I have done my homework on here and elsewhere and have decided to sell off my Jura Impressa Z5 (if anyone wants it) in favour of a Rocket Giotto Evoluzione V2 & Baratza Vario.

Before I press the button and order from BellaBarista, I am seeking any pros and cons from you learned coffee guys so feel free to comment.

I am told that once I get the various parameters right, I will notice a huge difference in shot quality, is that right? I have gone for the Vario grinder because I want the ability to grind for use in a french press or filter and I understand the Baratza Vario accommodates that capability over my short listed Eureka Mignon Mk2. Again, any advice would be appreciated.

Dave


----------



## The Systemic Kid

Billywiz1307 said:


> II am told that once I get the various parameters right, I will notice a huge difference in shot quality, is that right? I have gone for the Vario grinder because I want the ability to grind for use in a french press or filter and I understand the Baratza Vario accommodates that capability over my short listed Eureka Mignon Mk2. Again, any advice would be appreciated.

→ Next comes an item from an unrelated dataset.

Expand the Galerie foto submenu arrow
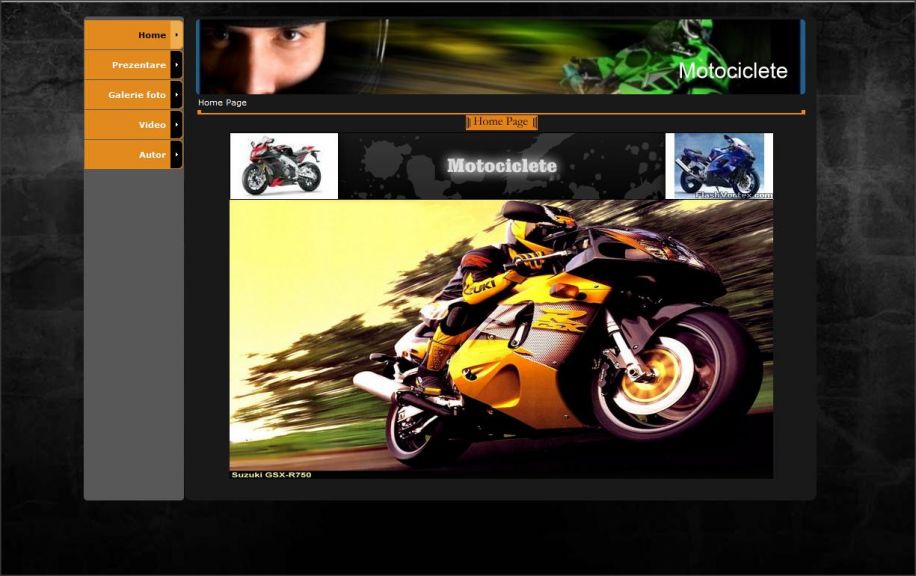This screenshot has height=576, width=916. 177,95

Hi Dave - B2C to a Rocket Giotto - now that's a quantum leap! Before you go ahead and buy - word of caution. Vario is not capable of being set up to grind for espresso and pour over. In fact - no grinder is. The Vario, with its ceramic burrs changed to steel, makes a great pour over grinder but once modded, can't grind for espresso. You'd need to put the ceramic burrs back. You might want to PM coffeechap on this forum as he may be able to sort out a second hand refurbished grinder or at the very least suggest one that pairs nicely with your Giotto.


----------



## Mrboots2u

Don't skimp on the grinder with a lovely machine like the Giotto .


----------



## forzajuve

I second the view that espresso and brewed all in one grinder does not exist. Not with the grind consistency you will want with a beaut like the Giotto!


----------



## Billywiz1307

I take that on board, re the Vario not being an all round grinder, so assuming I am concentrating on espresso use with the Giotto, which grinder do you recommend, the Baratza Vario or the Eureka Mignon Mk2?


----------



## The Systemic Kid

Billywiz1307 said:


> I take that on board, re the Vario not being an all round grinder, so assuming I am concentrating on espresso use with the Giotto, which grinder do you recommend, the Baratza Vario or the Eureka Mignon Mk2?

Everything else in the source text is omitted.